Военно-морской флот также страдал от раздробленности, однако фракционные разногласия здесь были куда менее острыми, хотя и во флоте хватало своих радикально настроенных молодых офицеров. Но по-настоящему серьезный раскол во флотских кругах произошел в 1930 году по вопросу о Договоре о разоружении, подписанном в Лондоне. К 1933 году в ответ на растущие претензии армии флот начал сплачивать свои ряды. Мысли высших военно-морских офицеров были сосредоточены на проекте проведения следующей конференции по разоружению, которую планировалось провести в 1936 году. Было всеобщее согласие, что на этой ассамблее Японии не следует идти ни на какие уступки Великобритании и Соединенным Штатам, и можно быть уверенным, что убеждение это было инспирировано не только соображениями океанской стратегии, но также верой в то, что более могущественный флот, в смысле количества кораблей и орудий, означал бы усиление флотских позиций в Токио в противостоянии с армией.
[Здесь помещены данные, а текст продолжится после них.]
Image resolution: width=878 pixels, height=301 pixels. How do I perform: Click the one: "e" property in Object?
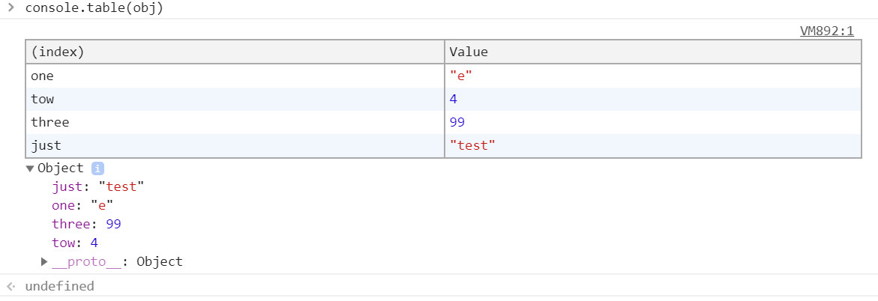pos(82,205)
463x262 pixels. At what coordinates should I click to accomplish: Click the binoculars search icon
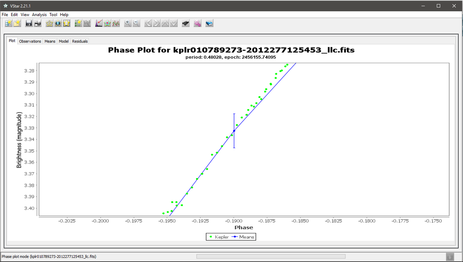tap(186, 23)
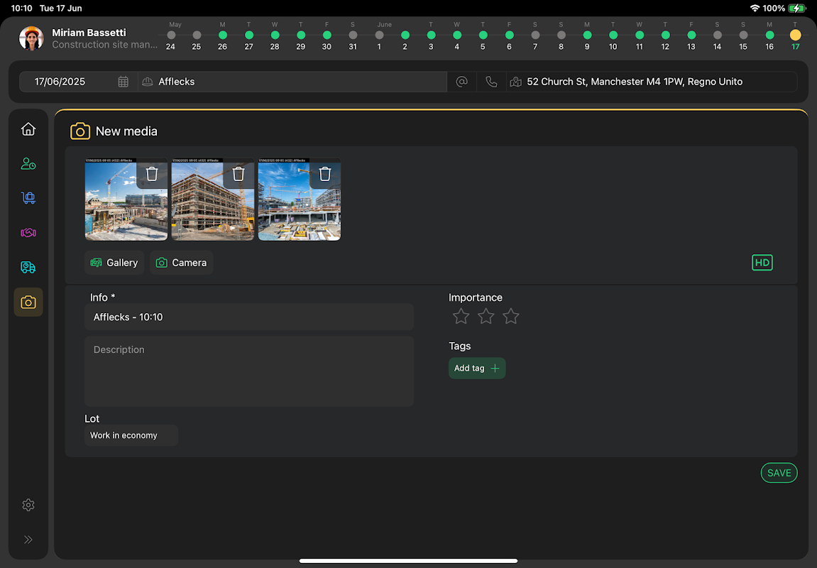Open the delivery truck sidebar icon

[x=28, y=268]
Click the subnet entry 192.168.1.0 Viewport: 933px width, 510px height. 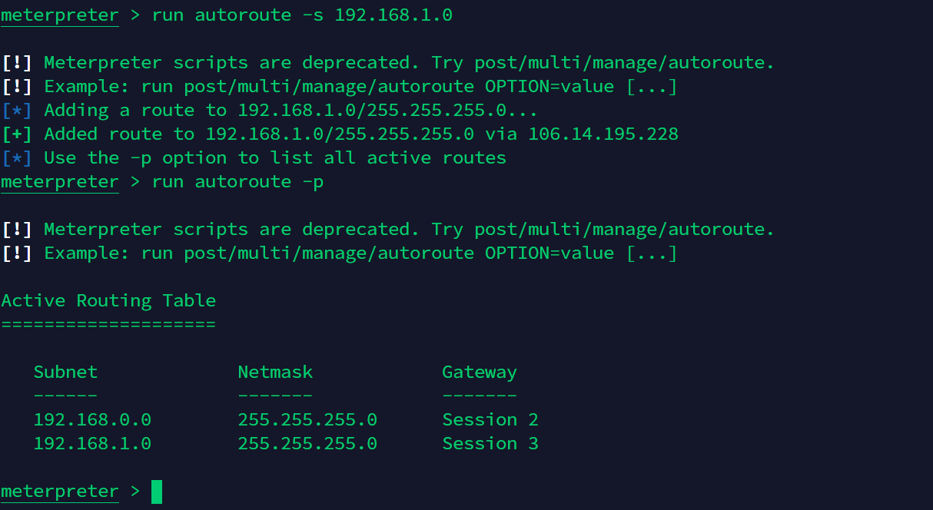tap(92, 444)
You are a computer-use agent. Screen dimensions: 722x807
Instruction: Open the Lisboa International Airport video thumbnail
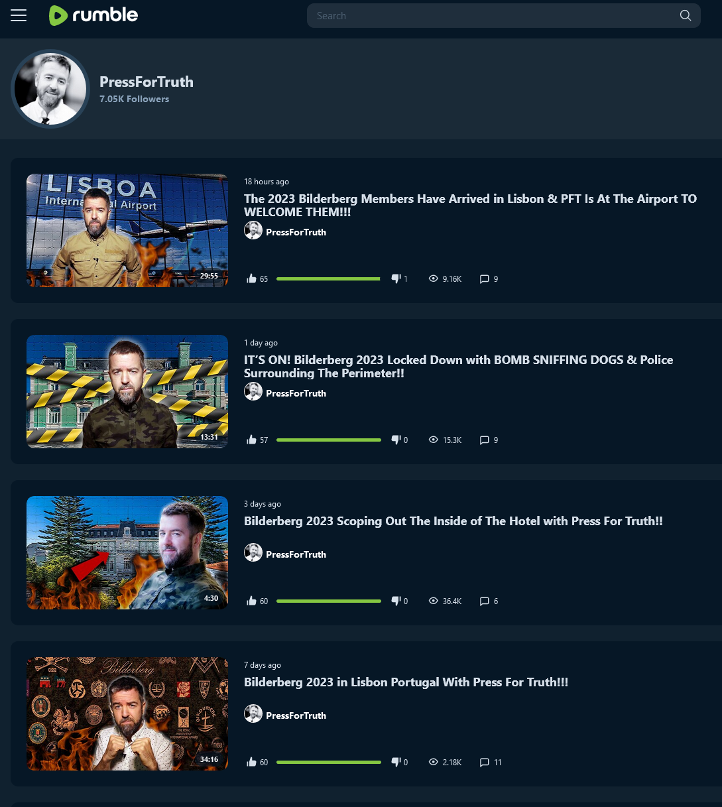tap(127, 231)
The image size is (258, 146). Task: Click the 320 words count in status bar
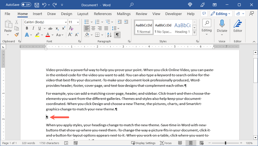click(x=28, y=143)
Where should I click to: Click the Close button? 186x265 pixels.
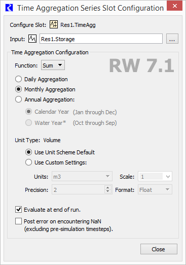point(159,249)
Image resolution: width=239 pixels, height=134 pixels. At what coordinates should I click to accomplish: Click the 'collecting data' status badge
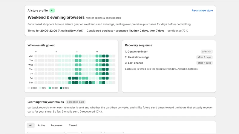(76, 102)
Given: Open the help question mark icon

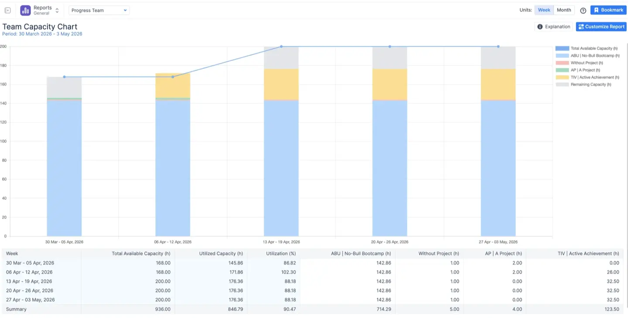Looking at the screenshot, I should point(583,10).
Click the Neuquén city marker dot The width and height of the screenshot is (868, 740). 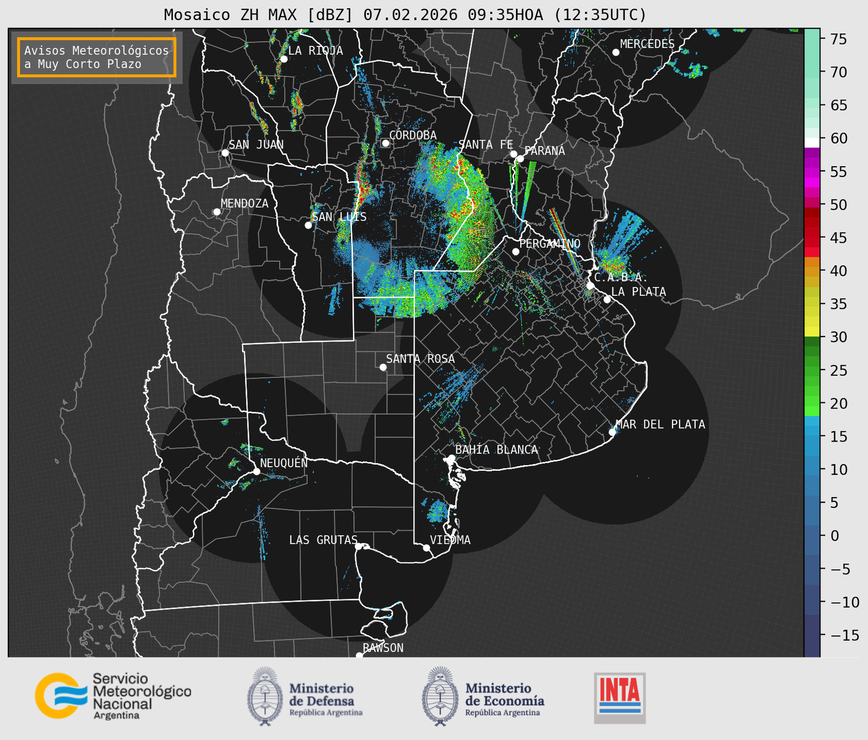[256, 471]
Обе эти службы не слишком любили друг друга. Японские офицеры флота «имели обыкновение считать своих соотечественников, служивших в армии, людьми пусть смелыми, но глупыми, подобно узколобым фанатикам, не имевшим никакого представления о том, что творится в мире за пределами Восточной Азии. Конечно, разговоры о грядущей охватке с Советским Союзом расстраивали флот, у которого сама мысль о возможности русско-японской войны в 1935 или 1936 годах вызывала неприятие, ибо флот опасался, что война с Россией может вовлечь Японию в конфронтацию с Соединенными Штатами, а этого следовало бы избегать, по крайней мере, до начала сороковых годов. Необходимо было время для выполнения программы строительства флота и решения вопроса о его нефтеснабжении. В общем, флот полностью отвергал идею о необходимости конфликта о Россией. Флотские специалисты высказывали мнение о предпочтительности японской экспансии на юго-запад, в район Китая. Соответственно, и в спорах между Кодо-ха и Тосей-ха последняя могла быть уверена в поддержке со стороны флота.